ASSIGNED TASK » Filter the entries, keeping every line with the string "agent".

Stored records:
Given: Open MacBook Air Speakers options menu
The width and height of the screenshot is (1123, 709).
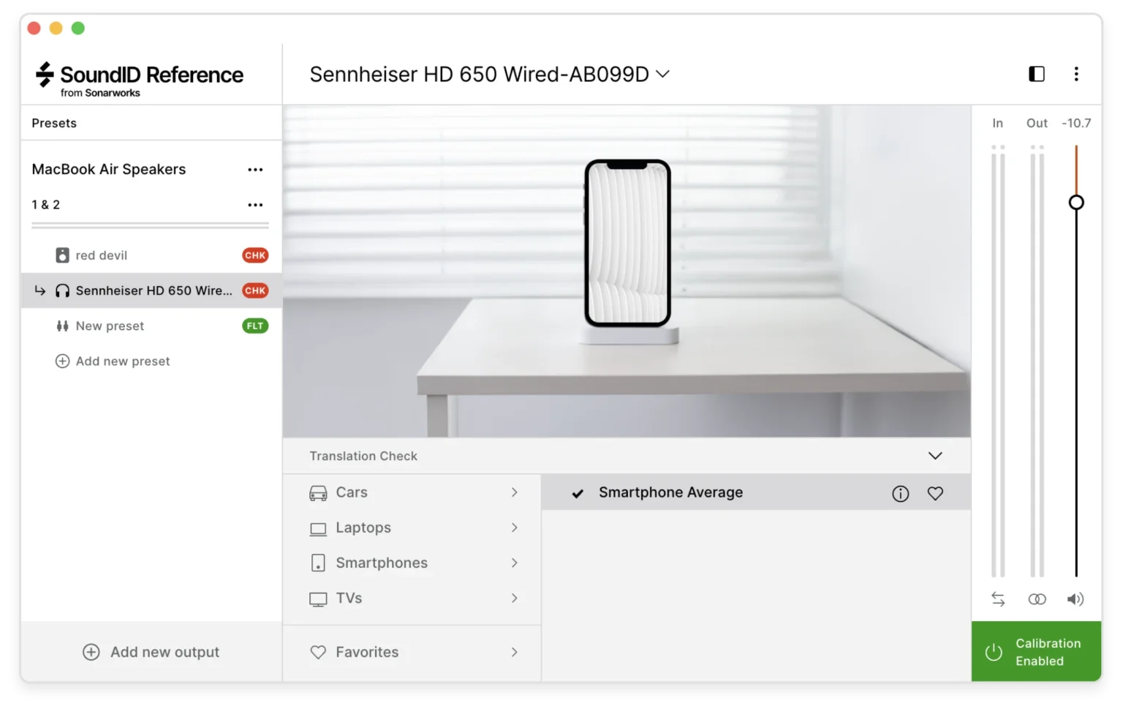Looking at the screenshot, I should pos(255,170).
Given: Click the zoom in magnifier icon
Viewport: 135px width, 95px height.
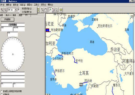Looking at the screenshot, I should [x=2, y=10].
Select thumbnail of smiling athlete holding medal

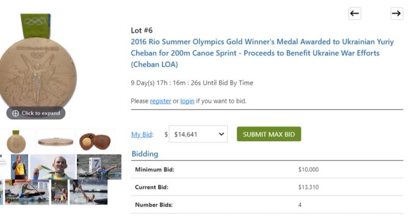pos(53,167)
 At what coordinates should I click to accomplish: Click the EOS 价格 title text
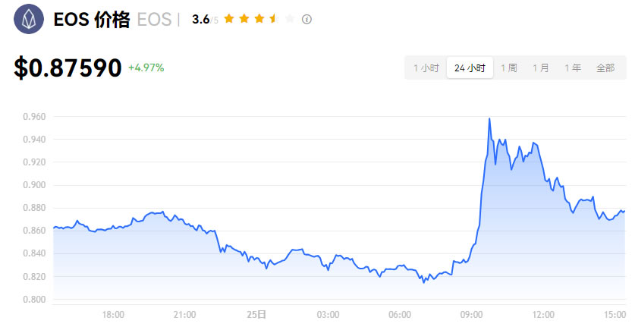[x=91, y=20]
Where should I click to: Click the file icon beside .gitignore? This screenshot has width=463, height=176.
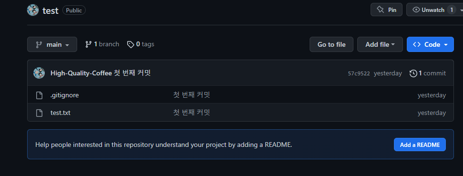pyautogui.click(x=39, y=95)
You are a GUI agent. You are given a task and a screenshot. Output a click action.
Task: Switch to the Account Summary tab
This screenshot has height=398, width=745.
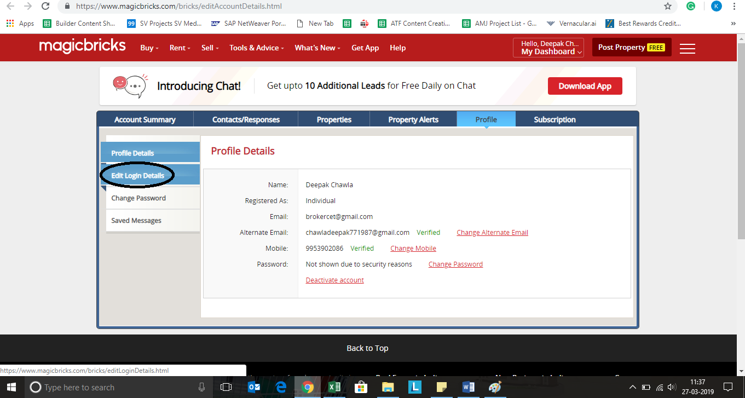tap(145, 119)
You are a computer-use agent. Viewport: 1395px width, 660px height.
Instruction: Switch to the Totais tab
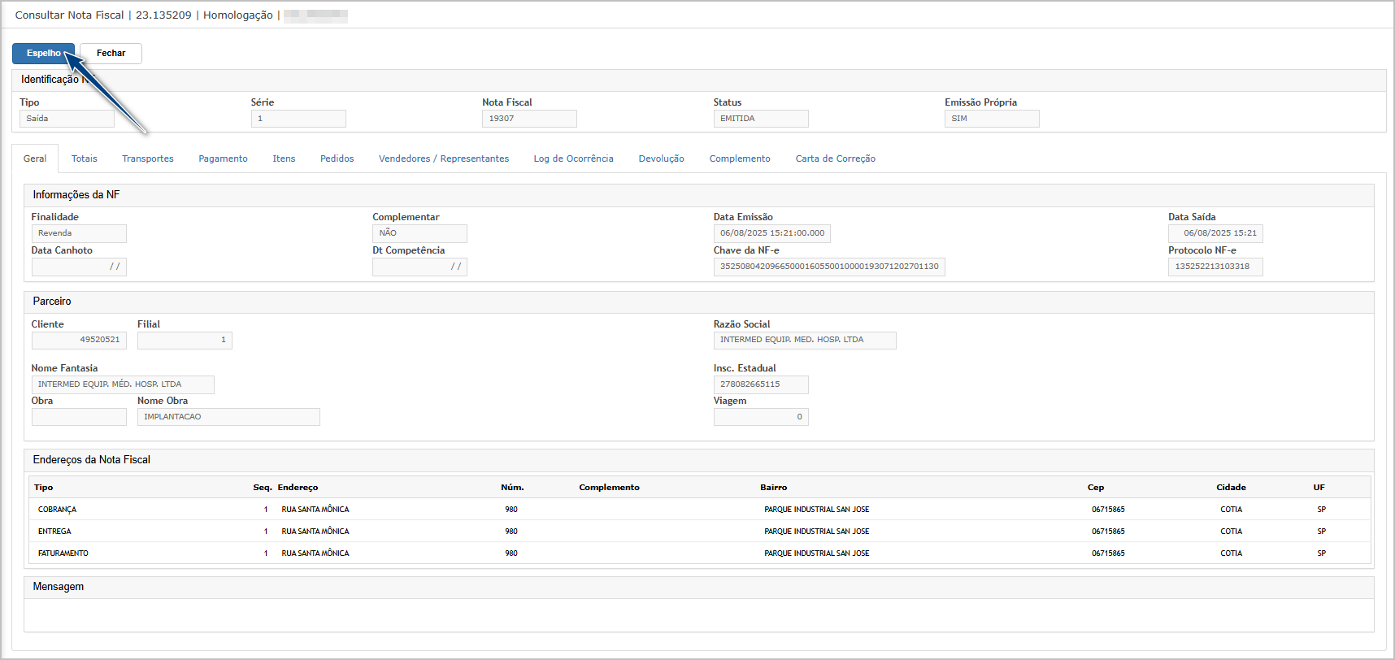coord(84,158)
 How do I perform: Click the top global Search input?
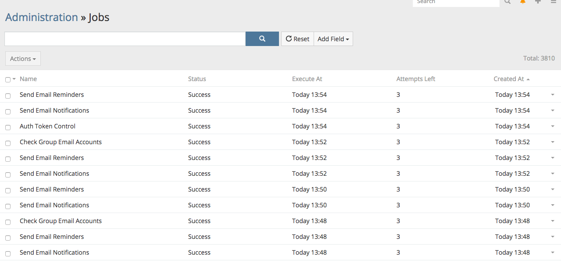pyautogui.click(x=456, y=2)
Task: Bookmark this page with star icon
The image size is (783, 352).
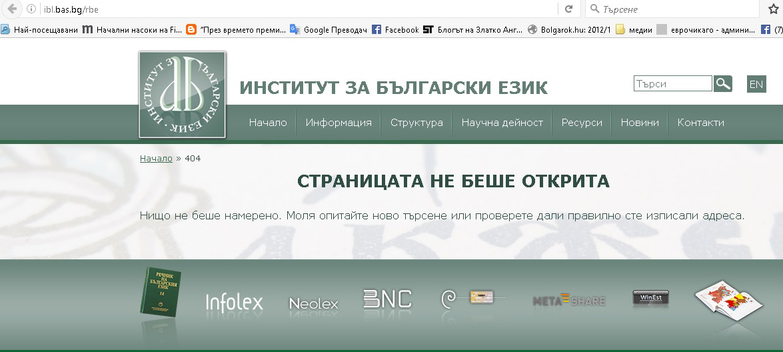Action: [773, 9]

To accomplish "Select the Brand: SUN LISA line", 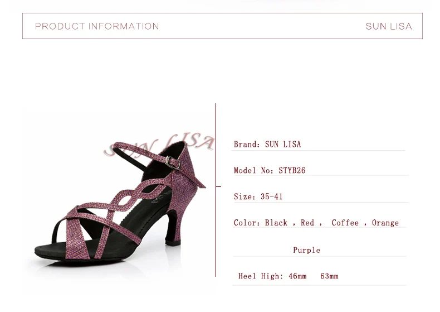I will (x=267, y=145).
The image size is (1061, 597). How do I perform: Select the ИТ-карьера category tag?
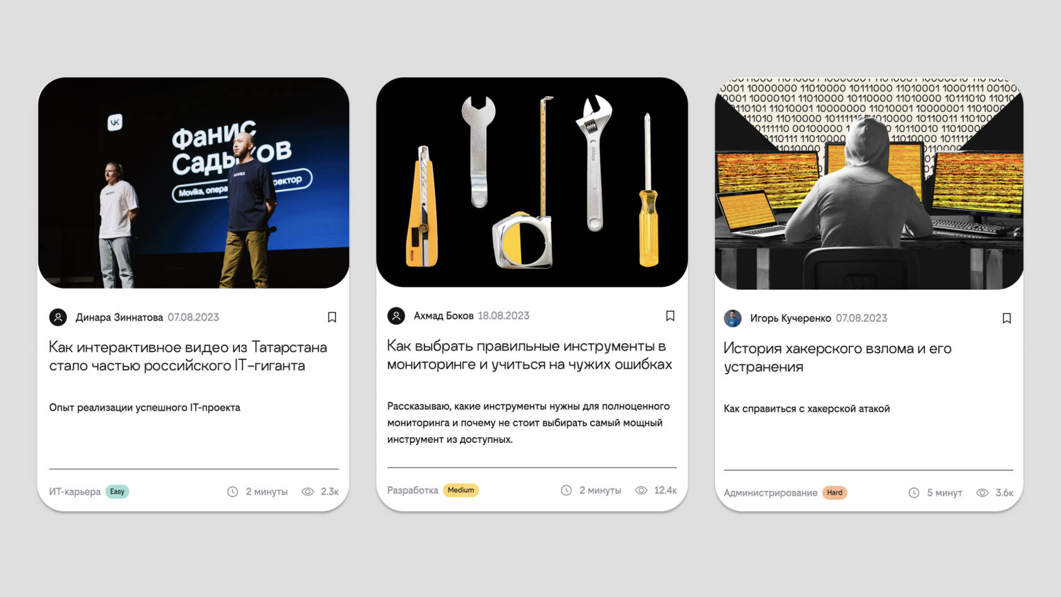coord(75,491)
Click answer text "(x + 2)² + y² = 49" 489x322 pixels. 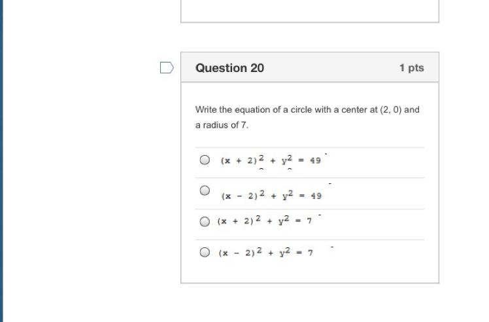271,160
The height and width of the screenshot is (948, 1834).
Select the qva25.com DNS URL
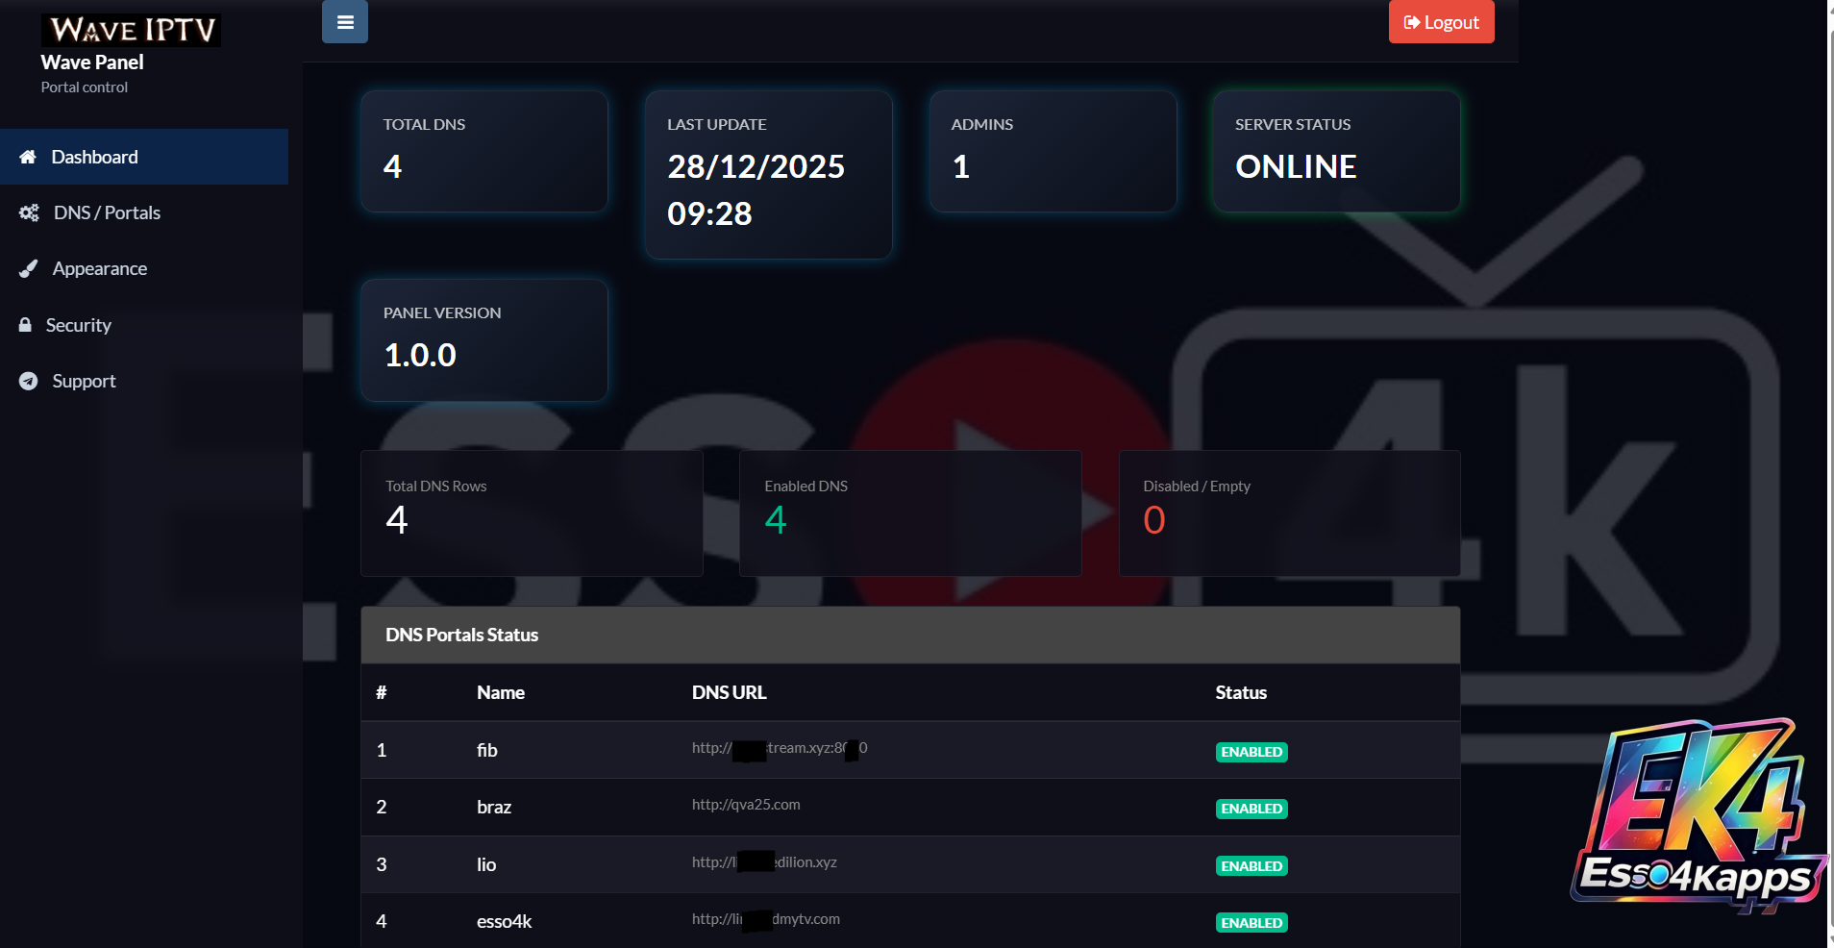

EXPECTED ANSWER »
You are a GUI agent. You are given a task and a screenshot. Output a click action.
You are a computer-use agent. Viewport: 1395px width, 660px height.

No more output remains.